Financial Flows from Human Trafficking

Financial Flows from Human Trafficking

In addition to its enormous human cost, human trafficking is estimated to be one of the most profitable proceeds generating crime in the world, with the International Labour Organisation estimating that forced labour generates USD 150.2 billion per year. While in the past, many aspects of the crime went ‘unseen’, there is now an increased understanding of the breadth and gravity of human trafficking, particularly with respect to domestic human trafficking and human trafficking for labour exploitation. Human trafficking is also one of the fastest growing forms of international crime. The increased displacement and vulnerability of people in, and around, conflict zones increases instances of human trafficking, including potential involvement by opportunistic terrorist organisations.
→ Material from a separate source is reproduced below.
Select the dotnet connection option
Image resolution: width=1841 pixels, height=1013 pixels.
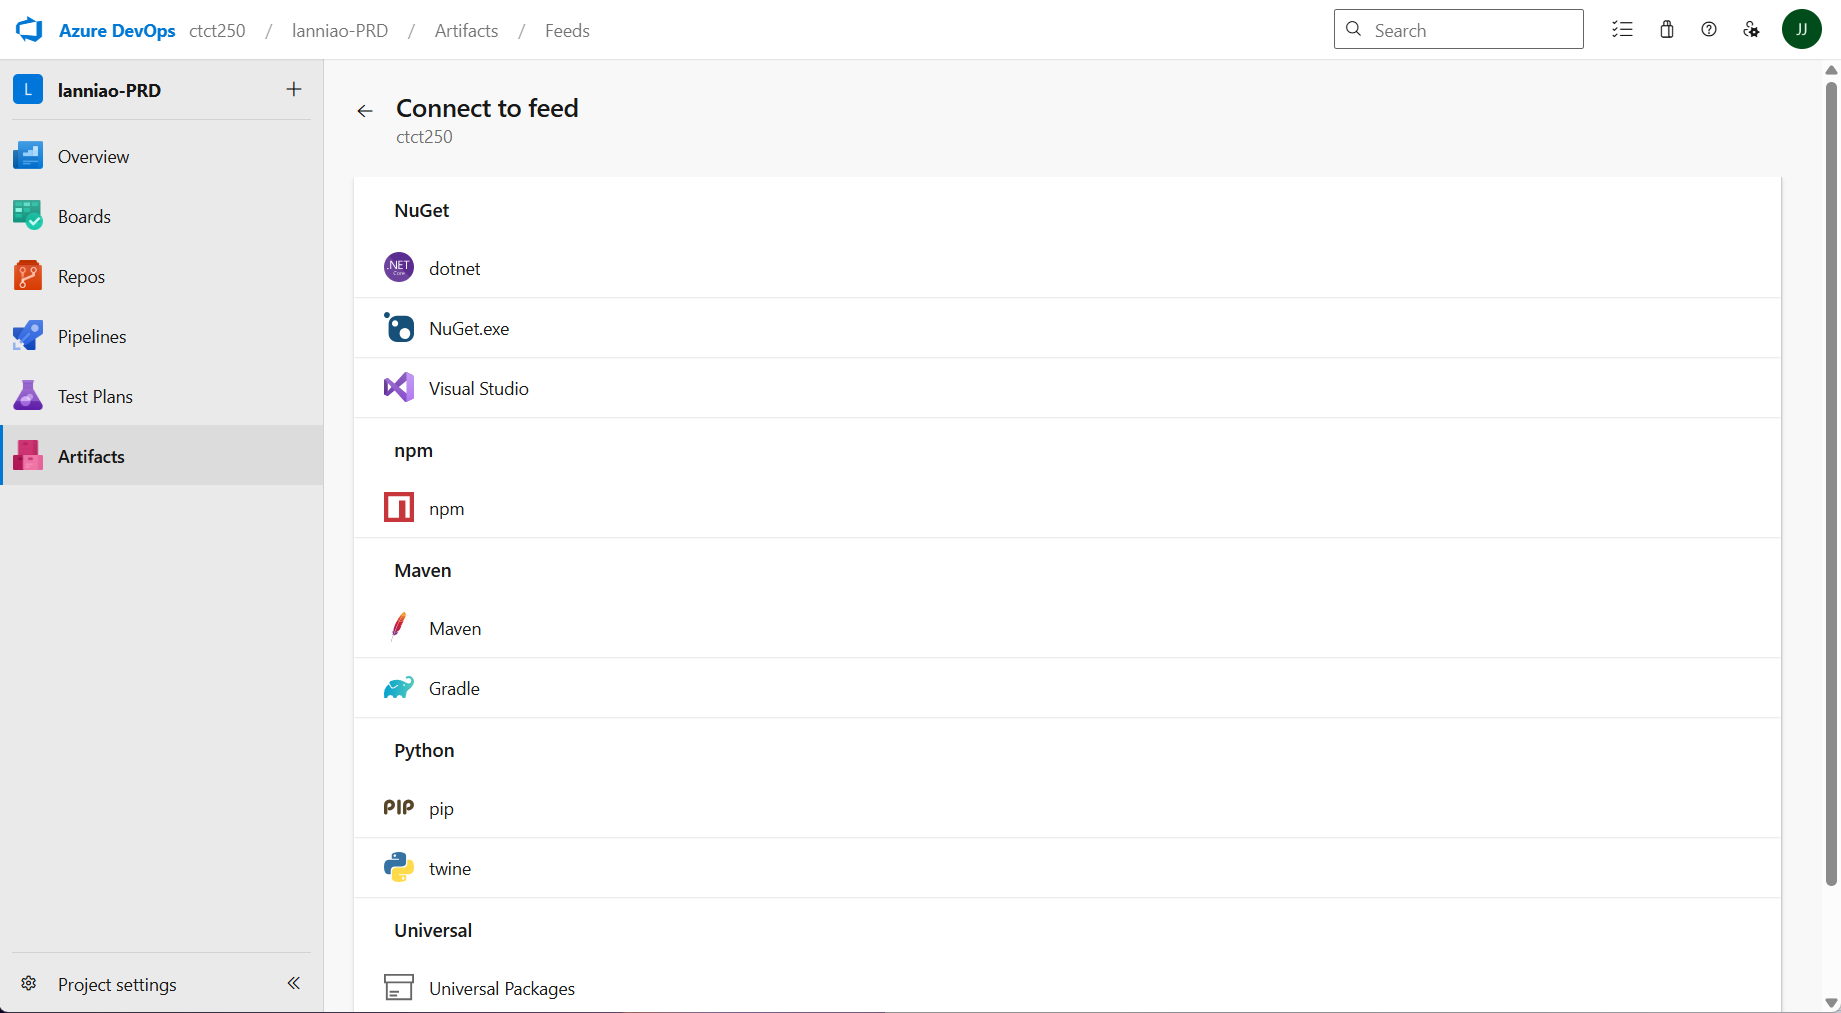pyautogui.click(x=455, y=269)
As we learn more about the way human traffickers operate and exploit vulnerable humans, it is clear that this phenomenon affects nearly every country in the world. The Financial Action Task Force (FATF) and the Asia/Pacific Group on Money Laundering (APG) jointly undertook this study to improve global understanding of the financial flows associated with the crime of human trafficking, both as a money laundering predicate and potential source of terrorist financing. This study updates the FATF’s 2011 report. This study has brought granularity to indicators of suspected money laundering of the proceeds of human trafficking by separating human trafficking into three categories in line with the Palermo Protocol: human trafficking for forced labour, sexual exploitation or for the removal of organs.
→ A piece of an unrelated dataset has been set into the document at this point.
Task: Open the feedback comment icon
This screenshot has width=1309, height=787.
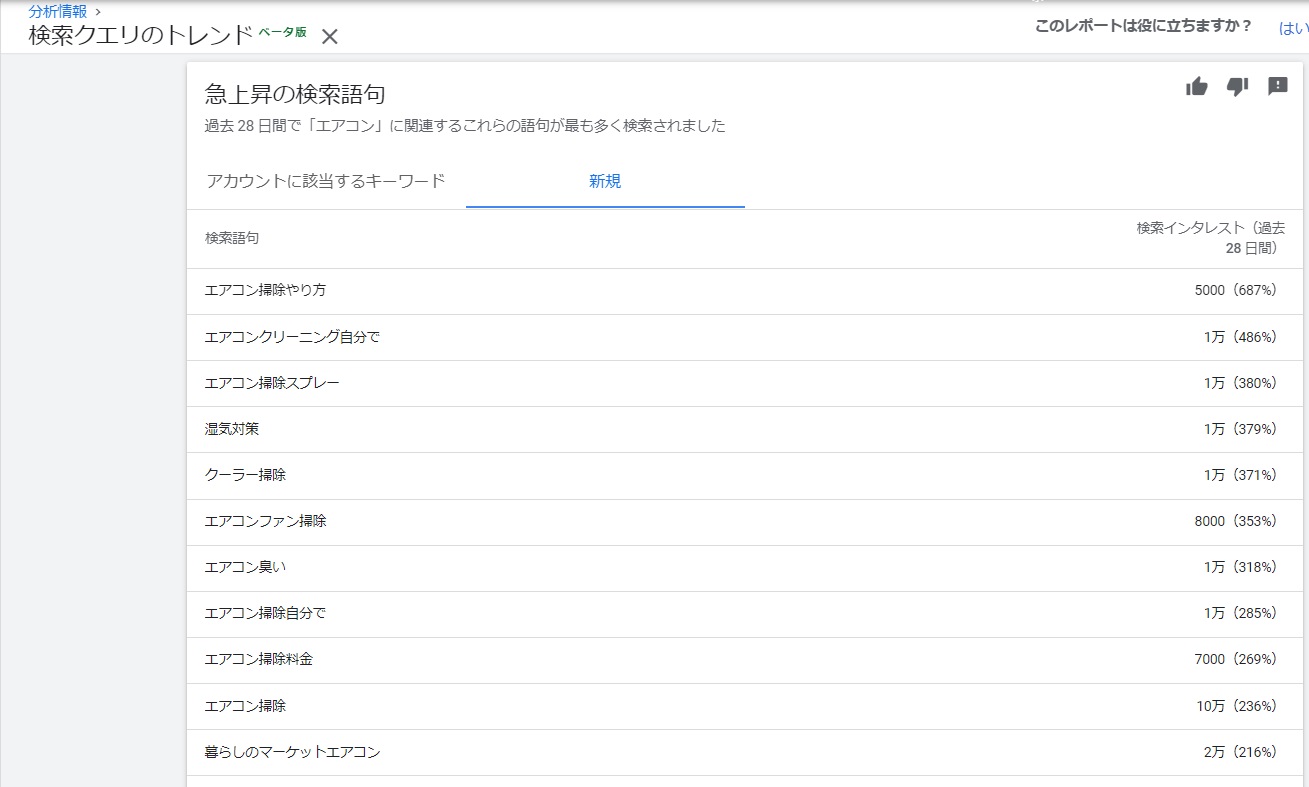Action: pyautogui.click(x=1278, y=88)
The project team found that the proceeds from each of these types of exploitation are realised in a different manner, and required different laundering mechanisms. In addition, each of these three types of exploitation could be better understood and detected through the financial activities of the various actors and/or roles involved to conduct each of the three types of exploitation. Further segmentation based on roles and actors provided a second opportunity to develop a more detailed understanding of the offence. The report also provides a more precise set of global money laundering indicators for use by reporting entities, financial intelligence units and other national authorities.

This study also identifies the challenges national authorities frequently face in detecting, investigating and prosecuting money laundering and terrorist financing from human trafficking. The study identifies good practices, and in particular the two primary good practices, to mitigate some of these challenges:

  • Assess the diverse money laundering risks from human trafficking, share with stakeholders and ensure that they’re understood
  • Leverage expertise, capabilities and information through partnerships between the public sector, private sector, civil society and NPO communities.
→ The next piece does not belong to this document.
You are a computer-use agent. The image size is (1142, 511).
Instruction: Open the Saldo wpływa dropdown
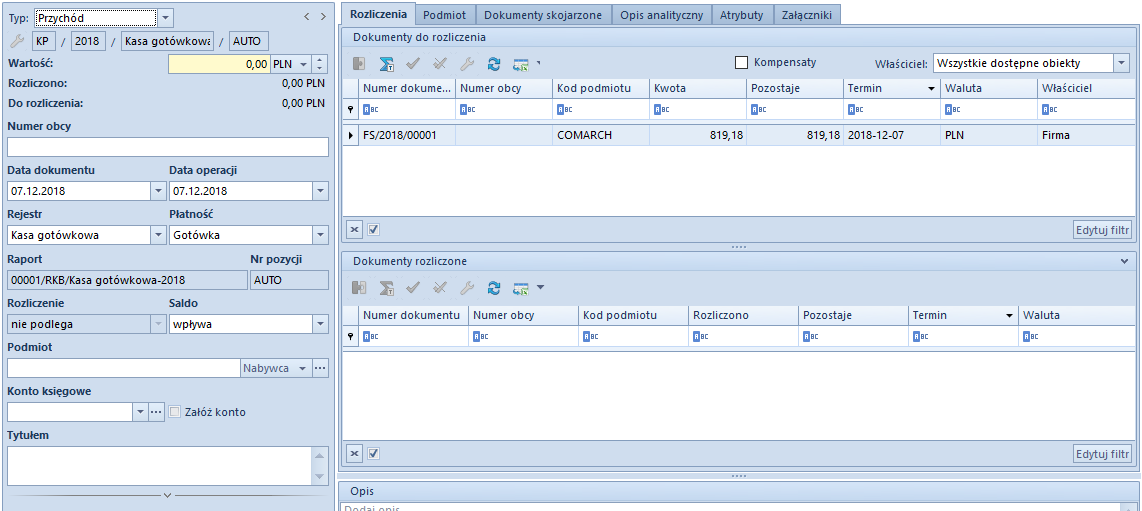coord(320,324)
This study updates the FATF Global Network’s understanding of the financial flows from human trafficking, and provides tangible indicators and best practices for national authorities to improve their effectiveness in combatting money laundering and terrorist financing from human trafficking. While our understanding is improved, it is by no means complete. This study therefore concludes with practical next steps to develop further precision to the financial flows from human trafficking, both at the global level, and at the regional/national level.